WHAT IS EXPECTED: The copy must match the data word for word and contain no pictures.

DATA EXCERPTS:
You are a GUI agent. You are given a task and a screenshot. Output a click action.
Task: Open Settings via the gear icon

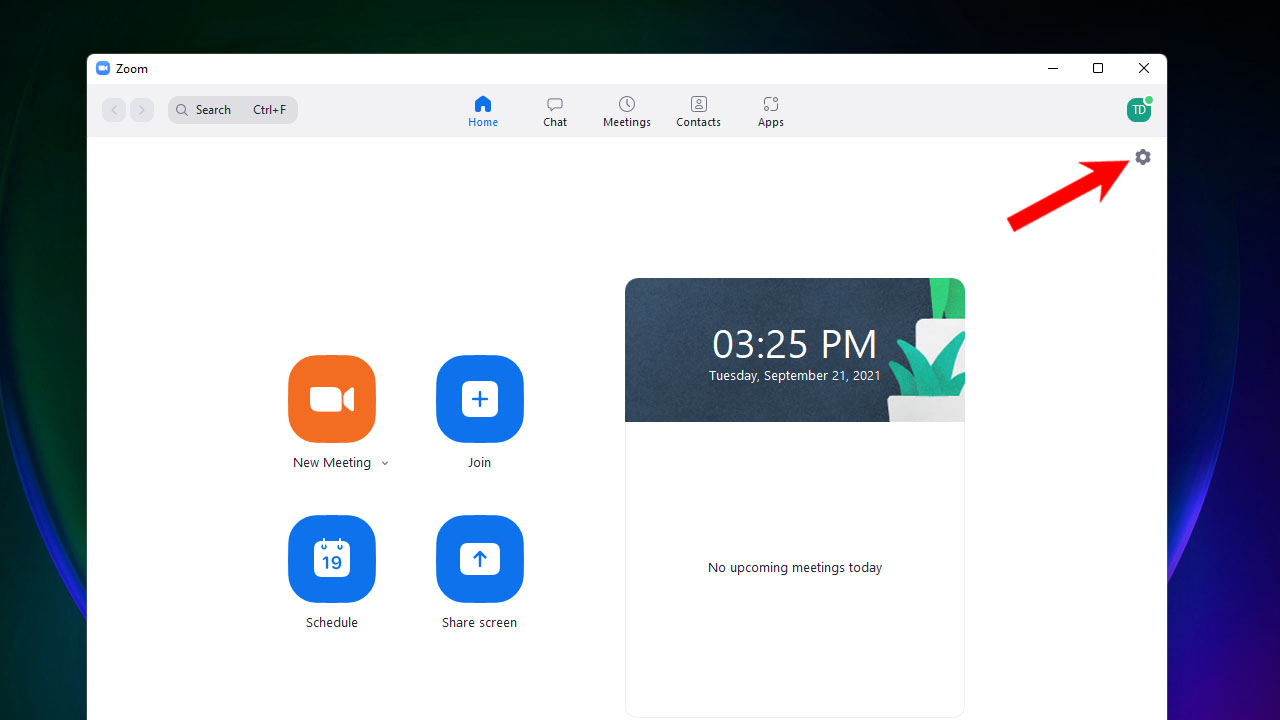1143,157
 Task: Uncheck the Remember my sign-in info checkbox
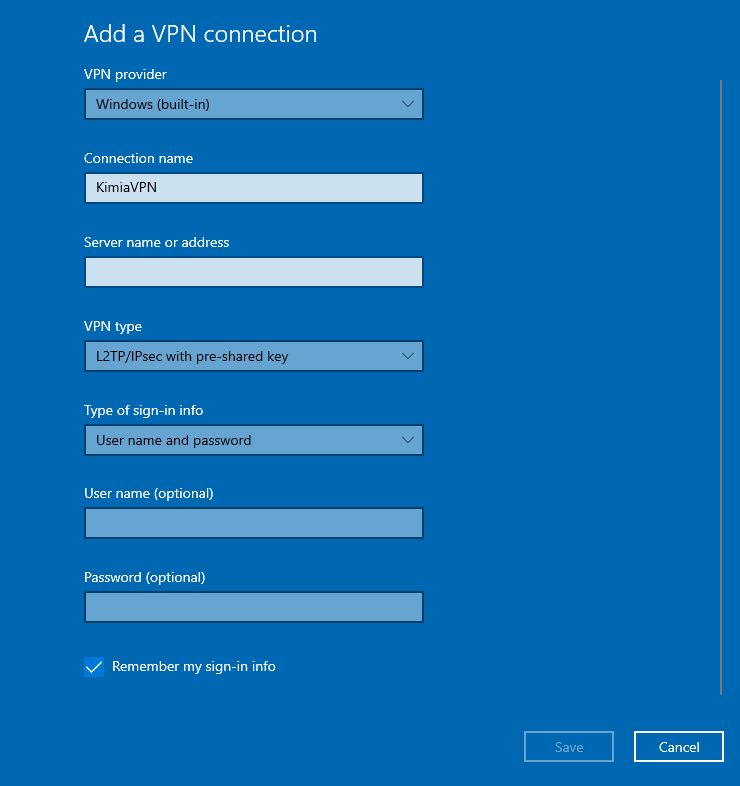click(x=94, y=667)
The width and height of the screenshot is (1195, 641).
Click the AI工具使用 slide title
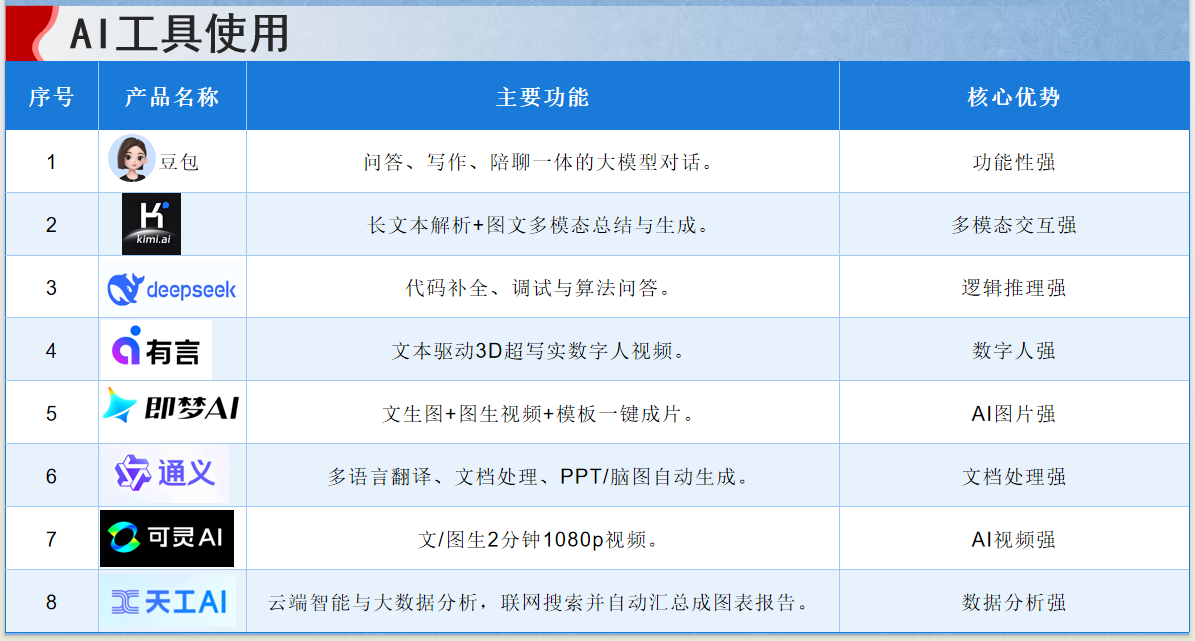[179, 34]
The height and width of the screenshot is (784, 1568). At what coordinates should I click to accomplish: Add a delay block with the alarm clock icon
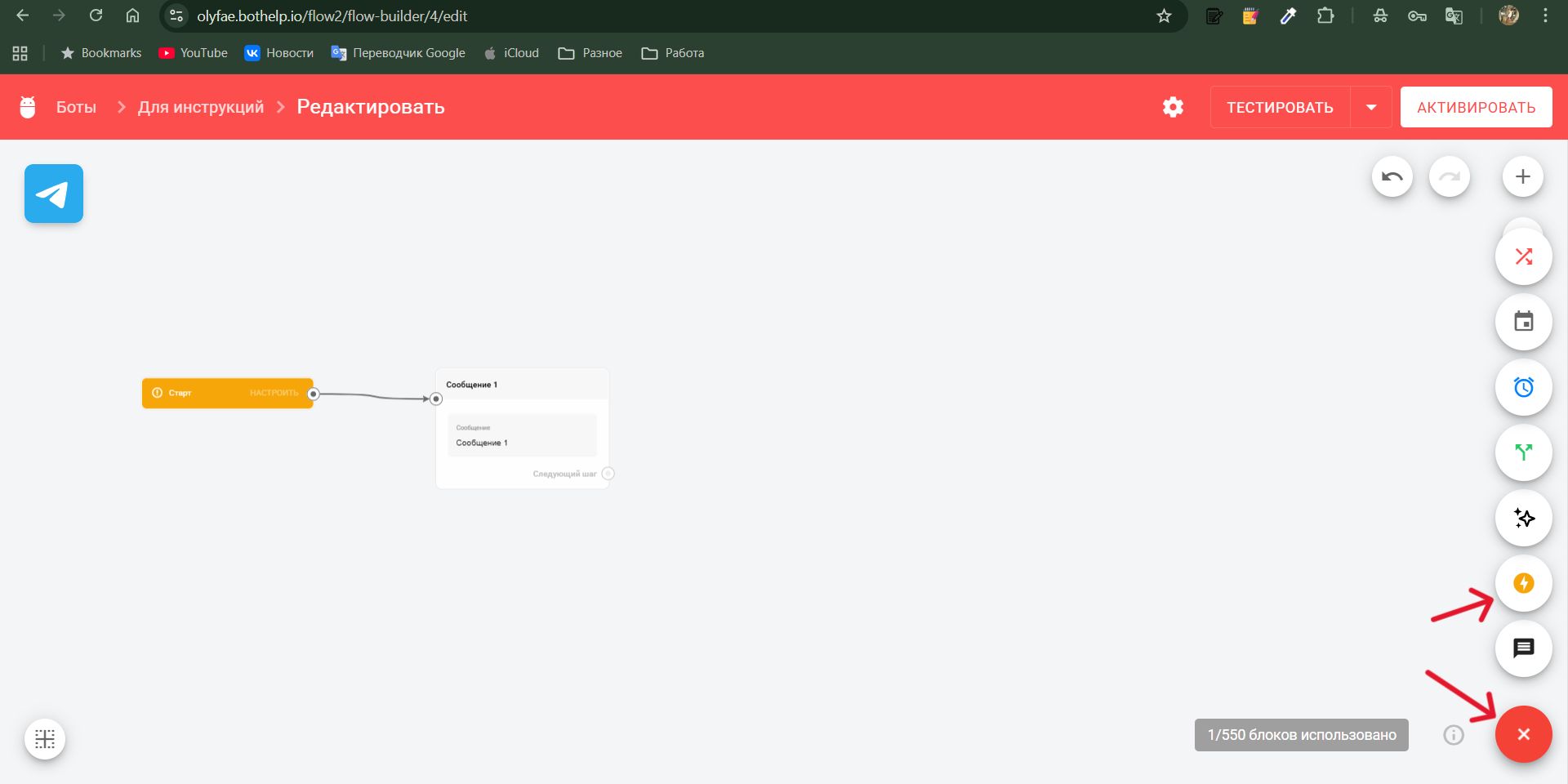[1524, 387]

REPLY:
You are a GUI agent. You are given a task and a screenshot. Output a click action.
Task: Open Settings via the gear icon

1143,157
 Task: Uncheck the Remember my sign-in info checkbox
click(x=94, y=667)
The width and height of the screenshot is (1195, 641).
Click the AI工具使用 slide title
[179, 34]
The height and width of the screenshot is (784, 1568). At what coordinates should I click to accomplish: Add a delay block with the alarm clock icon
[1524, 387]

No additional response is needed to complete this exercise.